Lately, there is fresh optimism, stirred up by the Biden administration’s focus on infrastructure.  Ervin said he was on a call last week with North Carolina legislators and county commissioners, with the goal of getting information to federal transportation officials. And the NC Department of Transportation has submitted an Infrastructure for Rebuilding America grant application for federal funding to accelerate the project.

“So we are closer to moving forward than we have been for the last three or four years, obviously,” said Ervin.

When U.S. 17 becomes Interstate 87 in the northeast, some interesting things will happen. On the other side of the state line, in Chesapeake, Va., U.S. 17 turns into a big, limited-access highway. (Assuming they hook up 87 with 17 in Virginia; a 2018 study also looked at hooking up with NC 168, which turns into the Chesapeake Expressway.) Basically, a manufacturer in Elizabeth City will be able to send a truck to the Norfolk port pretty easily.

Another thing that will happen is the workforce will likely expand. Interstates go in both directions. The Albemarle region has only around 80,000 people working in the 10 counties.  But the potential workforce, as Ervin says, is really much larger. Nearly 2 million people live in the Hampton Roads metropolitan area.

With I-87, many of them would be a relatively short commute to companies setting up shop south of the border. Reminds me of Fort Mill, SC off I-77, less than 20 miles from downtown Charlotte.

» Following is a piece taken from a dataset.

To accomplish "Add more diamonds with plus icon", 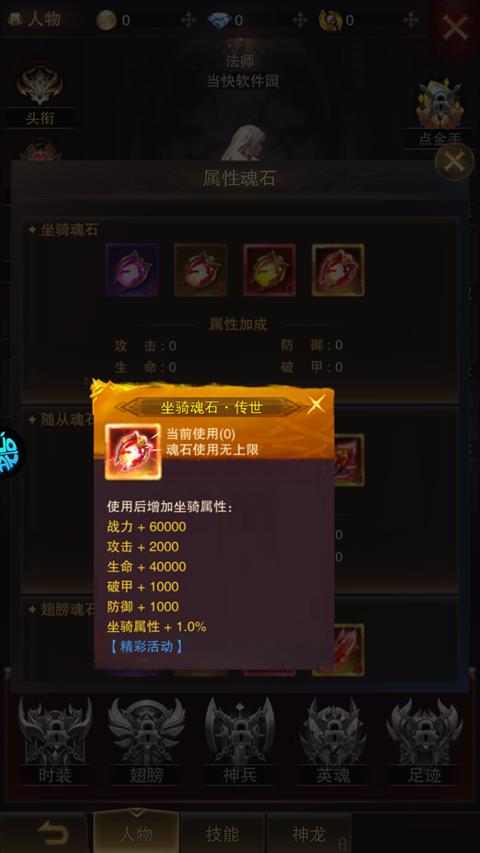I will coord(300,20).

Then there is the visibility that I-87 would bring. When companies are looking at possible locations, particularly for manufacturing and warehouses, they often filter out places without interstates.  (In fact, much of Eastern North Carolina east of I-95 doesn’t have access to an interstate, which is why getting U.S. 70 upgraded to Interstate 42 from Raleigh to Morehead City is so important.)

So if you just think about Northeastern North Carolina as an underdeveloped, rural, remote corner of the state, you are missing the point. It is potentially an economically important exurb of Norfolk that happens to be in North Carolina, thanks to some royal mapmaking 350 years ago. Every evening, Ervin watches two TV newscasts, the one from Greenville, one from Norfolk.

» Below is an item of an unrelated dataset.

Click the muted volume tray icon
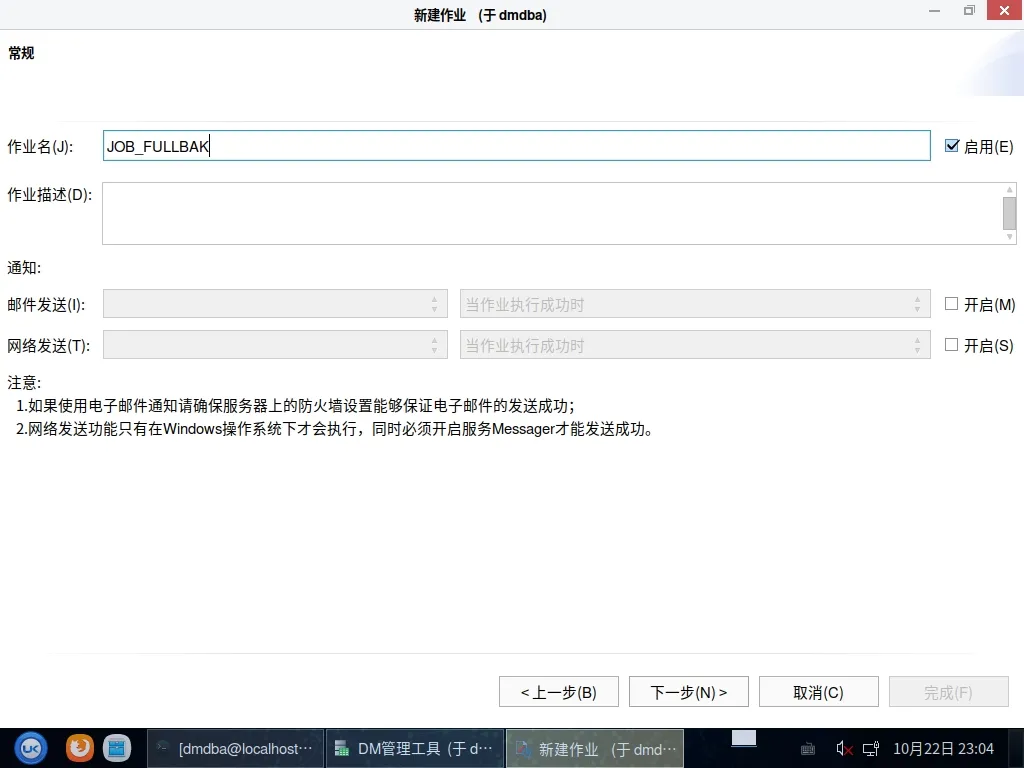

The pandemic has, in the short term, created interest in the Albemarle real estate market. A story in the Daily Advance of Elizabeth City last week described houses selling as fast as they are listed, closing prices jumping, and interest from all over the country. The region’s East Coast location between New York and Florida and affordable prices are making it a draw for folks who can now work anywhere, remotely.

That puts more pressure on local officials to come up with better broadband. This, too, may depend on infrastructure plans being formulated in Washington. The telecoms have gotten some aid committed by the Federal Communications Commission, but not the massive program required to wire the country.

A few weeks ago, I wrote about a spreadsheet that I compiled of all the big economic development announcements, around 250 of them, out of the governor’s office the last five years.  I was interested in seeing where the companies were going, companies that were eligible for the big Job Development Incentive Grants and One North Carolina programs. I counted the JDIG/OneNC projects in the U.S. 17 corridor from Williamston to Virginia, through six counties. There were five projects in five years.

Some interchanges, some asphalt and some right-of-way acquisition can help change the economic trajectory of this region.